2018-07-07 Thread Gerard Meijssen
Hoi,
Bolderdash and Wikipedia think. When you think Wikipedia has quality, and
it has, it does not have absolute quality. I have added a lot of
information from Wikipedia to Wikidata and there is a lot that is plain
wrong from a data perspective, there are the errors and there is a lot that
is just missing. This is particularly true when the subject is not really
what people are interested in. Things like the Polk award, subdistricts of
Botswana the list is long. I am adding much of the information by hand, add
missing parts and the main use for the missing data is in the relations.

As I have said so often, quality of data is in having the same data in
multiple sources. It follows that the data that can safely be added to
Wikidata is the data where multiple sources agree on the represented facts.
This is done easiest by bots and indeed there algorithms are defined in
their code. When new data is included based on a multitude of sources, what
is the source? Particularly when data is inconsistent as multiple sources
cannot agree on specific data, sources become relevant but it is also where
you go into real research.

Arguably, when data sources differ, you easily get into disputed facts and
fake facts. This is where sourcing the facts becomes relevant. It is also
where you get into real research and where as a consequence the license of
the information becomes irrelevant.

In my opinion, we have grown up thinking in serial sourcing and
particularly when you apply this approach on data stores like Wikidata your
algorithms and thinking fails reality.
Thanks,
  GerardM

On 7 July 2018 at 19:55, Stas Malyshev  wrote:

> Hi!
>
> > I agree this is misconception that a copyright license make any direct
> > change to data reliability. But attribution requirement does somewhat
> > indirectly have an impact on it, as it legally enforce traceability.
>
> While true, I don't think it's of much practical use if traceability is
> what you are seriously interested in. Imagine Wikidata were CC-BY, so
> each piece of data you use from Wikidata now has to be marked as "coming
> from Wikidata.Org". What have you gained? Wikidata is huge, and this
> mark doesn't even tell you which item it is from, while being completely
> satisfactory legally.

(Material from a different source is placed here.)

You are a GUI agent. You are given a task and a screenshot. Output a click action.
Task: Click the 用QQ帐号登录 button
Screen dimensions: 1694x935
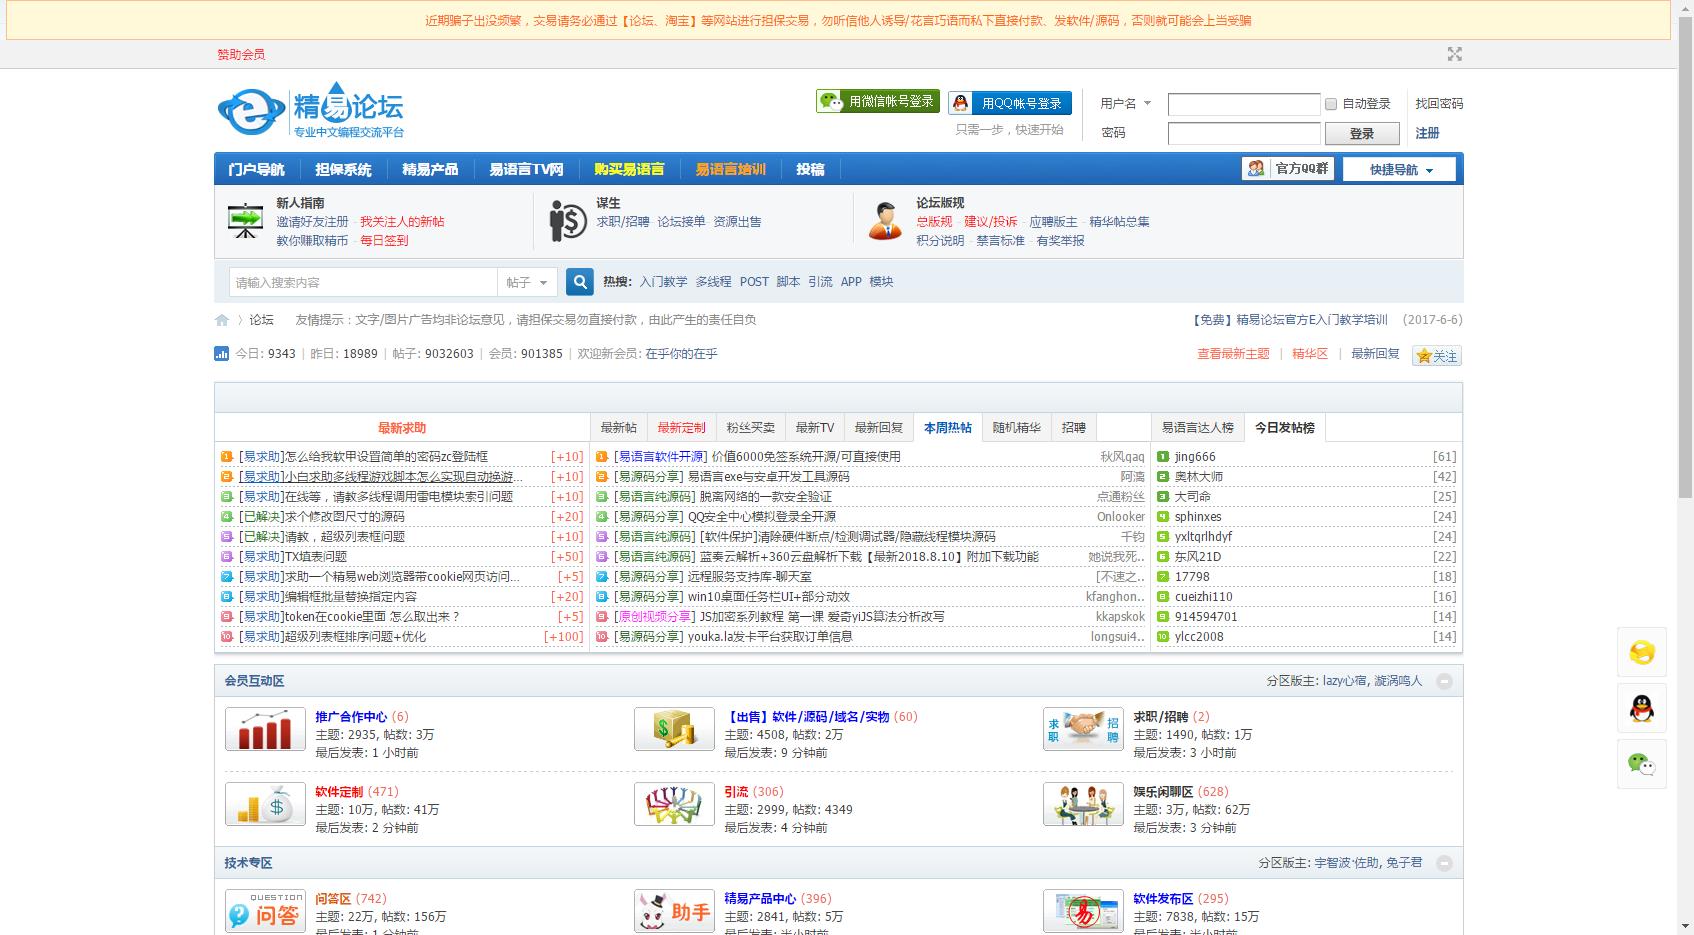(1010, 103)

Even more useless it is for actually ensuring the
> data is correct or tracing its provenance to primary sources - you'd
> still have to find the item and check the references manually (or
> automatically, maybe) as you could do for CC0. CC-BY license would not
> have added very much on Wikidata side.
> All this is while, of course, even with CC0 nothing prevents you from
> importing Wikidata data in such a way that each piece of data still
> carries the mark "coming from Wikidata". While it is not a legal
> requirement with CC0, nothing in CC0 prevents that from happening. If
> your provenance needs are matched by this, there's nothing preventing
> you from doing this, and legal requirements of CC-BY do not improve it
> for you in any way - they just would force people that *do not* need to
> do it still do it.
>
> > That is I strongly disagree with the following assertion: "a license
> > that requires BY sucks so hard for data [because] attribution
> > requirements grow very quickly". To my mind it is equivalent to say that
>
> I think this assertion (that attribution requirements grow) is factually
> true. Each data piece from CC-BY data set needs to carry attribution. If
> your data needs require to combine several data sets, each of them needs
> to carry attribution. This attribution should be carried through all
> data processing pipelines. You may be OK with this growth, but as I just
> explained above, these requirements, while being onerous for people that
> don't need tracing each piece of data, are still unsatisfactory in many
> cases for those that do. So having CC-BY would be both onerous and useless.
>
> > we will throw away traceability because it is subjectively judged too
> > large a burden, without providing any start of evidence that it indeed
> > can't be managed, at least with Wikimedia current ressources.
>
> It's not Wikimedia that will be shouldering the burden, it's every user
> of Wikimedia data sets.
>
> --
> Stas Malyshev
> smalys...@wikimedia.org
>
> ___
> Wikidata mailing list
> Wikidata@lists.wikimedia.org
> https://lists.wikimedia.org/mailman/listinfo/wikidata
>
___
Wikidata mailing list
Wikidata@lists.wikimedia.org
https://lists.wikimedia.org/mailman/listinfo/wikidata


Re: [Wikidata] On traceability and reliability of data we publish [was Re: [Wikimedia-l] Solve legal uncertainty of Wikidata]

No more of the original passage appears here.